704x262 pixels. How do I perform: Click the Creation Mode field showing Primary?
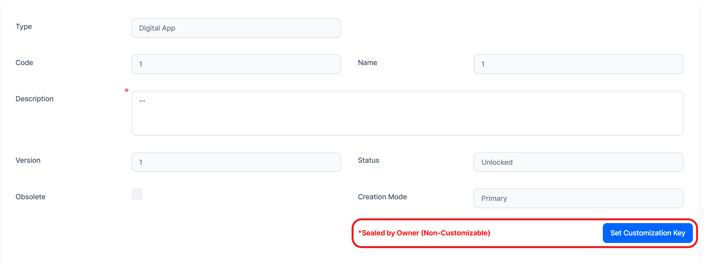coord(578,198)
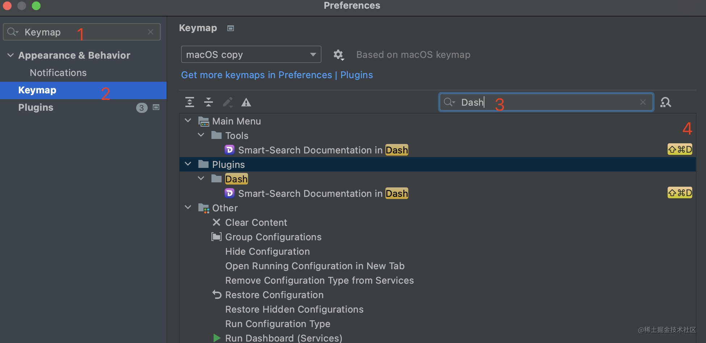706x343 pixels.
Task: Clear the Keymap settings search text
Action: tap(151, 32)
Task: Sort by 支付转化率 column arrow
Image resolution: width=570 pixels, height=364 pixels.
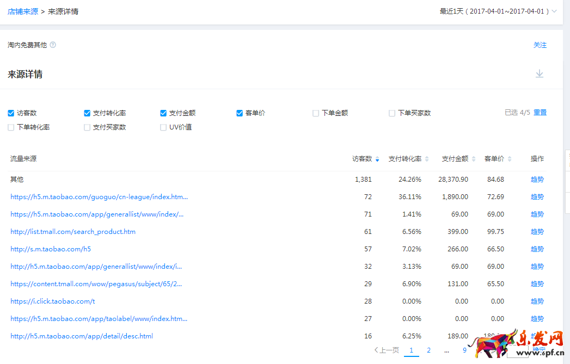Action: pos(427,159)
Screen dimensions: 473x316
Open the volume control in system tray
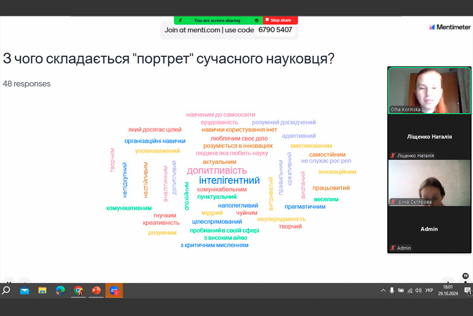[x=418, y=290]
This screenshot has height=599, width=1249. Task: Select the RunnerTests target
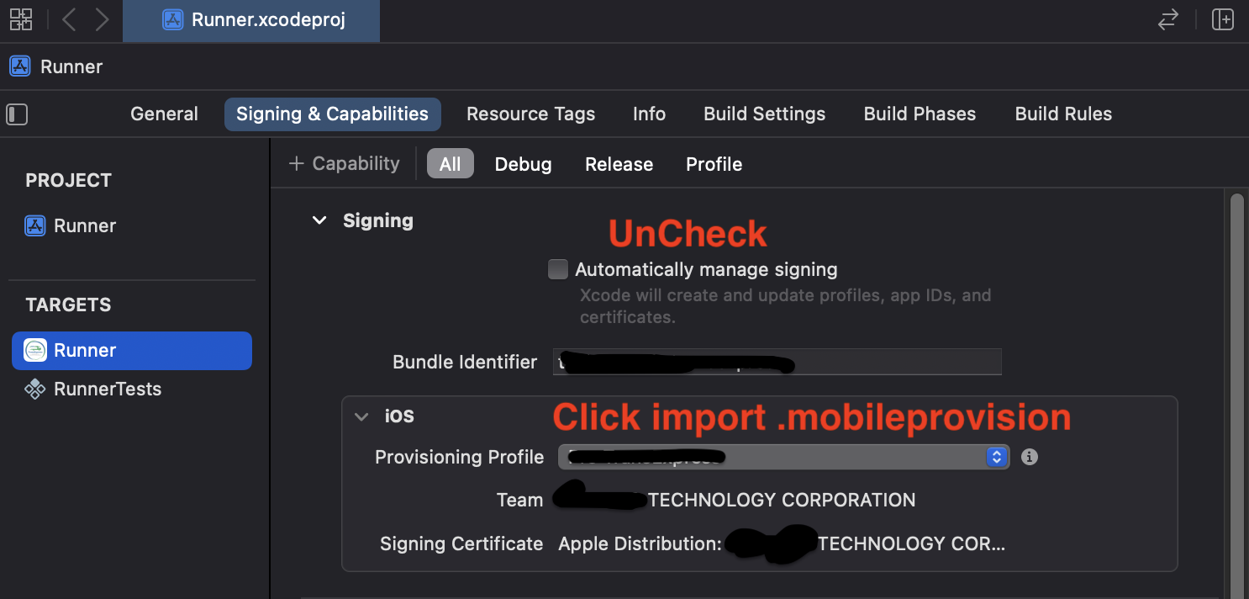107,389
#####
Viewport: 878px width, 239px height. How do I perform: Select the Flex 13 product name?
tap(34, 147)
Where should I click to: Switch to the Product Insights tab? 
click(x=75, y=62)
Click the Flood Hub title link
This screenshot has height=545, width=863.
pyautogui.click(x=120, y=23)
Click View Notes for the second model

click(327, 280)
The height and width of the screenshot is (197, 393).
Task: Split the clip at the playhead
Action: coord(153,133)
#####
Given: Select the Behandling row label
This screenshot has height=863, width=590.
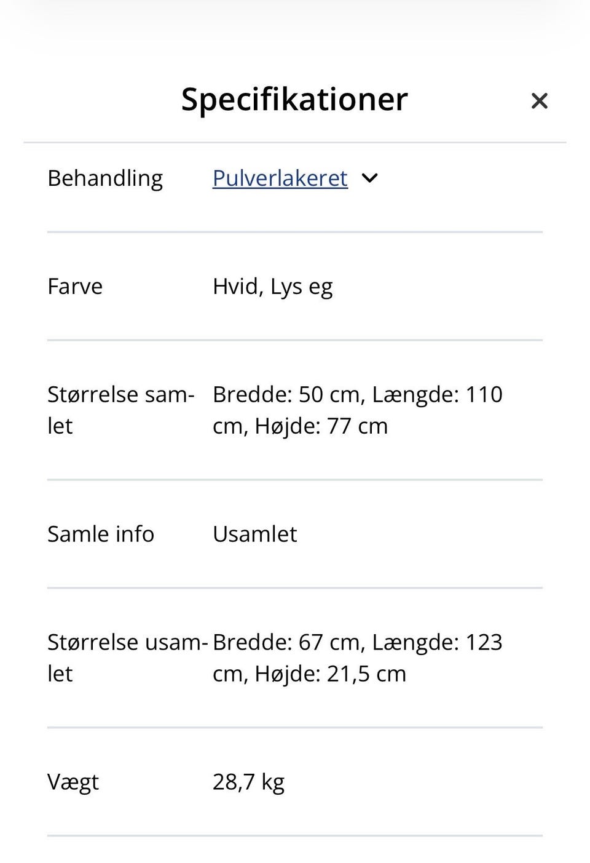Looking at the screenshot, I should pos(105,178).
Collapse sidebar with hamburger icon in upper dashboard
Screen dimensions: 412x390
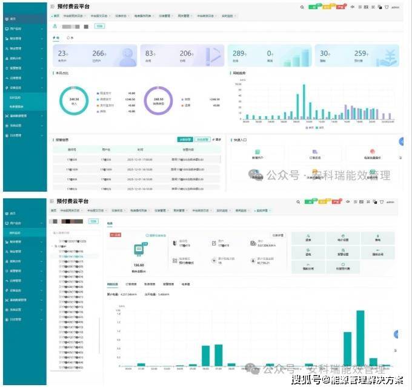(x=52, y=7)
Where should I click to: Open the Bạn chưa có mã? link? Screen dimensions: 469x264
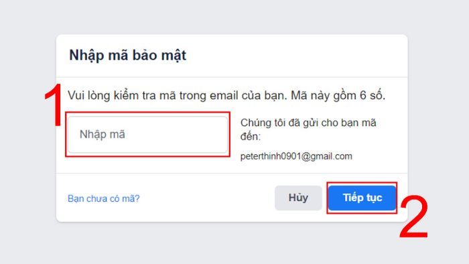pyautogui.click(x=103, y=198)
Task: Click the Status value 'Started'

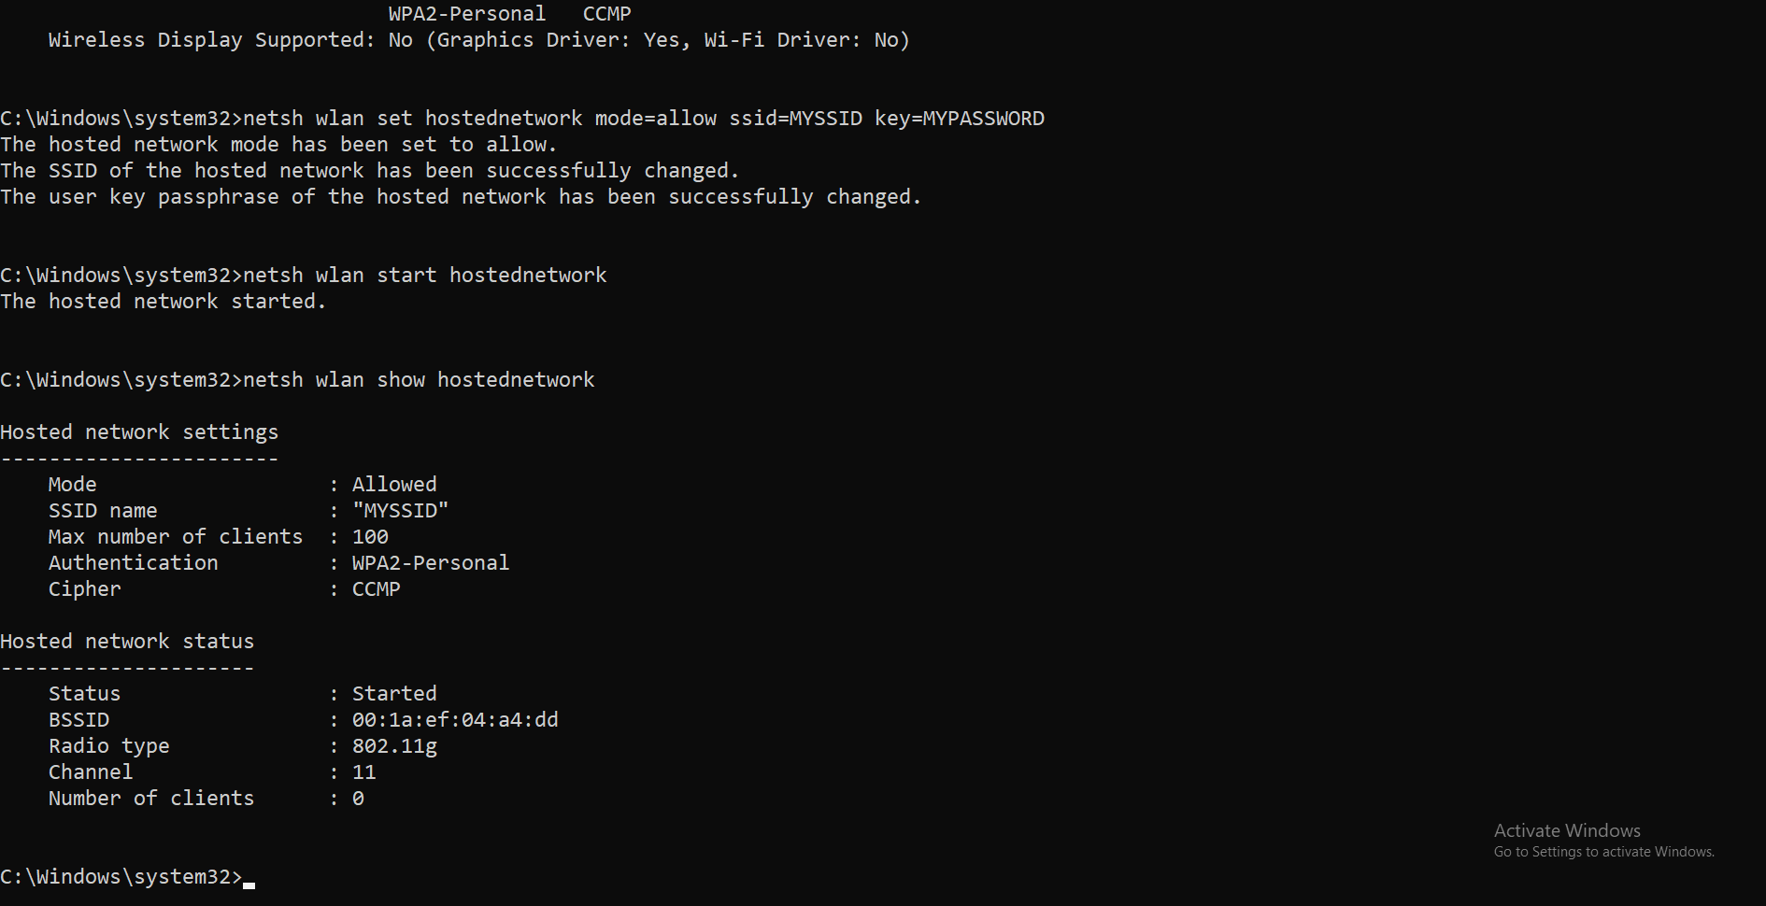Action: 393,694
#####
• [The problem] For the material above, give again only the lines starting at the line that contains "704x262 pixels. How" and ending at the line that contains "Task: Sort by 支付转化率 column arrow". Pictures do not belong in the copy.

• [Written solution]
704x262 pixels. How do I perform: Click the Creation Mode field showing Primary?
coord(578,198)
706x343 pixels.
Task: Clear the Keymap settings search text
Action: tap(151, 32)
Task: Sort by 支付转化率 column arrow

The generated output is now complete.